> [WHAT YOU WILL DO]
Each record must be repeated exactly. None may be dropped.

********************

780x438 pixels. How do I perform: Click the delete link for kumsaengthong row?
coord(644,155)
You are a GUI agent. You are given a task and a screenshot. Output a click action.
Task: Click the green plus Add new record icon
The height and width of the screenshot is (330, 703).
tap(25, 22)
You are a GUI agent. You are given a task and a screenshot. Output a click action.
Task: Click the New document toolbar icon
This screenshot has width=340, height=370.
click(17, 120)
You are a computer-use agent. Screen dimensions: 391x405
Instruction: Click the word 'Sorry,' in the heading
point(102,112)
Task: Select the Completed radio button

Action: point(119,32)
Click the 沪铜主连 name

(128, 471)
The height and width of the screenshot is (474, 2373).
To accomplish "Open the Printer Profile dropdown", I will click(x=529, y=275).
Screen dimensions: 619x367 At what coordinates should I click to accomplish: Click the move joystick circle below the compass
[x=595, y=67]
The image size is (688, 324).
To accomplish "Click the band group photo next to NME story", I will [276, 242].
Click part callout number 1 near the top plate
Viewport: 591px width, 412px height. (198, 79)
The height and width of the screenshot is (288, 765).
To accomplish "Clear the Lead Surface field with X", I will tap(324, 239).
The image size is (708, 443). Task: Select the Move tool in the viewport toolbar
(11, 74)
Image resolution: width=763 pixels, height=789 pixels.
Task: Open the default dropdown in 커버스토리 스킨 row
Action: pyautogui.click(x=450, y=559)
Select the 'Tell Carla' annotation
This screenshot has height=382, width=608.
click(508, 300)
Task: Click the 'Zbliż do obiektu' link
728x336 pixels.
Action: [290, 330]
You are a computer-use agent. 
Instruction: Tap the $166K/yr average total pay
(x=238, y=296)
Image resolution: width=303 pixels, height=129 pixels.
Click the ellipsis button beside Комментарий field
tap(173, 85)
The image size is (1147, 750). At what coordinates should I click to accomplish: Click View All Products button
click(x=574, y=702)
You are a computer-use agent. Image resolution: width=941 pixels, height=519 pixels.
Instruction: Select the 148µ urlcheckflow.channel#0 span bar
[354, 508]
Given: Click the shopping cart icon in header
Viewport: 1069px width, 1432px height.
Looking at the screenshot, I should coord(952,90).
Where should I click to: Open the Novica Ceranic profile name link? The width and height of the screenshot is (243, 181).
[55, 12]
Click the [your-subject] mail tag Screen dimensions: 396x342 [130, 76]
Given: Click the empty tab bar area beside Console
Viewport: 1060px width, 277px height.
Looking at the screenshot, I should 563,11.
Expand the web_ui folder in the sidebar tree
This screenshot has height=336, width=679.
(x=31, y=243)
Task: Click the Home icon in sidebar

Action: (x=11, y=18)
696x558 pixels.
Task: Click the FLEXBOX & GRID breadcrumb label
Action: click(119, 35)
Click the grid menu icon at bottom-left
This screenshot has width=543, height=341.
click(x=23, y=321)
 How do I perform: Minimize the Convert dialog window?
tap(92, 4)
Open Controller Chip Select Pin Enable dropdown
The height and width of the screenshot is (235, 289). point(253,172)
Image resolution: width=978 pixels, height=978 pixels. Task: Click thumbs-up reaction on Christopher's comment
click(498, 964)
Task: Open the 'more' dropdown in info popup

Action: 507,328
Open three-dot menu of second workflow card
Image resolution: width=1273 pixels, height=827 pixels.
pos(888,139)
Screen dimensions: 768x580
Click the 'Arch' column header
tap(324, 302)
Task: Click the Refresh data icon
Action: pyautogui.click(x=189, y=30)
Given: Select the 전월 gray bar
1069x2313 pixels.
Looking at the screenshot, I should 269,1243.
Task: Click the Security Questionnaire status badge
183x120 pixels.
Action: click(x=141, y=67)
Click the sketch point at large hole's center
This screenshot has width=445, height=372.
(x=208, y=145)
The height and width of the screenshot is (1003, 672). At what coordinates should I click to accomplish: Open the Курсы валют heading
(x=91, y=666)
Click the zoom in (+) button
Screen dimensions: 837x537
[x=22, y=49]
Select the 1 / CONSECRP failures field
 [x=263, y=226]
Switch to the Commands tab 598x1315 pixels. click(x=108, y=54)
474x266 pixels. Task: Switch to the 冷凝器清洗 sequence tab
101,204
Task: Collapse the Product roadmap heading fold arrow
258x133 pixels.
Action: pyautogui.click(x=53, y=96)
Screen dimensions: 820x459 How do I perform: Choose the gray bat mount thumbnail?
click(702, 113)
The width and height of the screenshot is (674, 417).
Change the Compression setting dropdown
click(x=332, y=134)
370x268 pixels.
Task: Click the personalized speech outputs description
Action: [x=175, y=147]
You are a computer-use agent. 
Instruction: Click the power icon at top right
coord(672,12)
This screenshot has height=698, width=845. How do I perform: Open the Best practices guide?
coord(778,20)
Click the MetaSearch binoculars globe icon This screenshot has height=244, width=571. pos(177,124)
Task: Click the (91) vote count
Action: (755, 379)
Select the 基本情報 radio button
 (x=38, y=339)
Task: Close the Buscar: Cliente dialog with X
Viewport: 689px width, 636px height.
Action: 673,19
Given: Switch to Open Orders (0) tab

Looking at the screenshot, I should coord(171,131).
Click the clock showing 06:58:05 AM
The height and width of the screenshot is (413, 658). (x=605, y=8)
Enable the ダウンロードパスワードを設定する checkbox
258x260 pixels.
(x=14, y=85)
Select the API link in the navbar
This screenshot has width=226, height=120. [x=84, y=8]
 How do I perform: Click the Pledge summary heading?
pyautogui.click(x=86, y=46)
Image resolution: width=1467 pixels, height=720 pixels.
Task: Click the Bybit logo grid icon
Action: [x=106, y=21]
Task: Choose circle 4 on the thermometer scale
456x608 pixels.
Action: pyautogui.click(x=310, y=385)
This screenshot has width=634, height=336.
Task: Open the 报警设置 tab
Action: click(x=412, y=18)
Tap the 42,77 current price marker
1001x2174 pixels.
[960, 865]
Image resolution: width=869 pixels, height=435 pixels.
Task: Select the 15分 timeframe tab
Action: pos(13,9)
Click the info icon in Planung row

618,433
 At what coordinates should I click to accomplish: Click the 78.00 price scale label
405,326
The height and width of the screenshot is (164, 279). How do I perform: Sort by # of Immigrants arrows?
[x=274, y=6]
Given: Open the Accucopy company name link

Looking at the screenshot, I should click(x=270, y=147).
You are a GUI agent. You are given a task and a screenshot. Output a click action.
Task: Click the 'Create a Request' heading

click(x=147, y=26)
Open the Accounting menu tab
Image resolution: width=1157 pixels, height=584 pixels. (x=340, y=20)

********************

> [PROBLEM SOLUTION]
780x438 pixels. How do I perform: Click the delete link for kumsaengthong row?
coord(644,155)
You are a GUI agent. You are given a task and a screenshot. Output a click action.
Task: Click the green plus Add new record icon
The height and width of the screenshot is (330, 703).
tap(25, 22)
You are a GUI agent. You are given a task and a screenshot. Output a click action.
Task: Click the New document toolbar icon
This screenshot has width=340, height=370.
click(17, 120)
You are a computer-use agent. Screen dimensions: 391x405
Instruction: Click the word 'Sorry,' in the heading
point(102,112)
Task: Select the Completed radio button

Action: point(119,32)
Click the 沪铜主连 name

(128, 471)
The height and width of the screenshot is (474, 2373).
To accomplish "Open the Printer Profile dropdown", I will click(x=529, y=275).
Screen dimensions: 619x367 At what coordinates should I click to accomplish: Click the move joystick circle below the compass
[x=595, y=67]
The image size is (688, 324).
To accomplish "Click the band group photo next to NME story", I will [276, 242].
Click part callout number 1 near the top plate
Viewport: 591px width, 412px height. (198, 79)
The height and width of the screenshot is (288, 765).
To accomplish "Clear the Lead Surface field with X", I will tap(324, 239).
The image size is (708, 443). Task: Select the Move tool in the viewport toolbar
(11, 74)
Image resolution: width=763 pixels, height=789 pixels.
Task: Open the default dropdown in 커버스토리 스킨 row
Action: pyautogui.click(x=450, y=559)
Select the 'Tell Carla' annotation
This screenshot has height=382, width=608.
click(508, 300)
Task: Click the 'Zbliż do obiektu' link
728x336 pixels.
Action: [290, 330]
You are a computer-use agent. 
Instruction: Tap the $166K/yr average total pay
(x=238, y=296)
Image resolution: width=303 pixels, height=129 pixels.
Click the ellipsis button beside Комментарий field
tap(173, 85)
The image size is (1147, 750). At what coordinates should I click to accomplish: Click View All Products button
click(x=574, y=702)
You are a computer-use agent. Image resolution: width=941 pixels, height=519 pixels.
Instruction: Select the 148µ urlcheckflow.channel#0 span bar
[354, 508]
Given: Click the shopping cart icon in header
Viewport: 1069px width, 1432px height.
Looking at the screenshot, I should coord(952,90).
Where should I click to: Open the Novica Ceranic profile name link? The width and height of the screenshot is (243, 181).
[55, 12]
Click the [your-subject] mail tag Screen dimensions: 396x342 [130, 76]
Given: Click the empty tab bar area beside Console
Viewport: 1060px width, 277px height.
Looking at the screenshot, I should 563,11.
Expand the web_ui folder in the sidebar tree
This screenshot has height=336, width=679.
(x=31, y=243)
Task: Click the Home icon in sidebar

Action: (x=11, y=18)
696x558 pixels.
Task: Click the FLEXBOX & GRID breadcrumb label
Action: click(119, 35)
Click the grid menu icon at bottom-left
This screenshot has width=543, height=341.
click(x=23, y=321)
 How do I perform: Minimize the Convert dialog window?
tap(92, 4)
Open Controller Chip Select Pin Enable dropdown
The height and width of the screenshot is (235, 289). point(253,172)
Image resolution: width=978 pixels, height=978 pixels. Task: Click thumbs-up reaction on Christopher's comment
click(498, 964)
Task: Open the 'more' dropdown in info popup

Action: 507,328
Open three-dot menu of second workflow card
Image resolution: width=1273 pixels, height=827 pixels.
pos(888,139)
Screen dimensions: 768x580
Click the 'Arch' column header
tap(324, 302)
Task: Click the Refresh data icon
Action: pyautogui.click(x=189, y=30)
Given: Select the 전월 gray bar
1069x2313 pixels.
Looking at the screenshot, I should 269,1243.
Task: Click the Security Questionnaire status badge
183x120 pixels.
Action: click(x=141, y=67)
Click the sketch point at large hole's center
This screenshot has width=445, height=372.
(x=208, y=145)
The height and width of the screenshot is (1003, 672). At what coordinates should I click to accomplish: Open the Курсы валют heading
(x=91, y=666)
Click the zoom in (+) button
Screen dimensions: 837x537
[x=22, y=49]
Select the 1 / CONSECRP failures field
 [x=263, y=226]
Switch to the Commands tab 598x1315 pixels. click(x=108, y=54)
474x266 pixels. Task: Switch to the 冷凝器清洗 sequence tab
101,204
Task: Collapse the Product roadmap heading fold arrow
258x133 pixels.
Action: pyautogui.click(x=53, y=96)
Screen dimensions: 820x459 How do I perform: Choose the gray bat mount thumbnail?
click(702, 113)
The width and height of the screenshot is (674, 417).
Change the Compression setting dropdown
click(x=332, y=134)
370x268 pixels.
Task: Click the personalized speech outputs description
Action: [x=175, y=147]
You are a computer-use agent. 
Instruction: Click the power icon at top right
coord(672,12)
This screenshot has height=698, width=845. How do I perform: Open the Best practices guide?
coord(778,20)
Click the MetaSearch binoculars globe icon This screenshot has height=244, width=571. pos(177,124)
Task: Click the (91) vote count
Action: (755, 379)
Select the 基本情報 radio button
 (x=38, y=339)
Task: Close the Buscar: Cliente dialog with X
Viewport: 689px width, 636px height.
Action: 673,19
Given: Switch to Open Orders (0) tab

Looking at the screenshot, I should coord(171,131).
Click the clock showing 06:58:05 AM
The height and width of the screenshot is (413, 658). (x=605, y=8)
Enable the ダウンロードパスワードを設定する checkbox
258x260 pixels.
(x=14, y=85)
Select the API link in the navbar
This screenshot has width=226, height=120. [x=84, y=8]
 How do I perform: Click the Pledge summary heading?
pyautogui.click(x=86, y=46)
Image resolution: width=1467 pixels, height=720 pixels.
Task: Click the Bybit logo grid icon
Action: [x=106, y=21]
Task: Choose circle 4 on the thermometer scale
456x608 pixels.
Action: pyautogui.click(x=310, y=385)
This screenshot has width=634, height=336.
Task: Open the 报警设置 tab
Action: click(x=412, y=18)
Tap the 42,77 current price marker
1001x2174 pixels.
[960, 865]
Image resolution: width=869 pixels, height=435 pixels.
Task: Select the 15分 timeframe tab
Action: pos(13,9)
Click the info icon in Planung row

618,433
 At what coordinates should I click to accomplish: Click the 78.00 price scale label
405,326
The height and width of the screenshot is (164, 279). How do I perform: Sort by # of Immigrants arrows?
[x=274, y=6]
Given: Open the Accucopy company name link

Looking at the screenshot, I should click(x=270, y=147).
You are a GUI agent. You are given a task and a screenshot. Output a click action.
Task: Click the 'Create a Request' heading

click(x=147, y=26)
Open the Accounting menu tab
Image resolution: width=1157 pixels, height=584 pixels. (x=340, y=20)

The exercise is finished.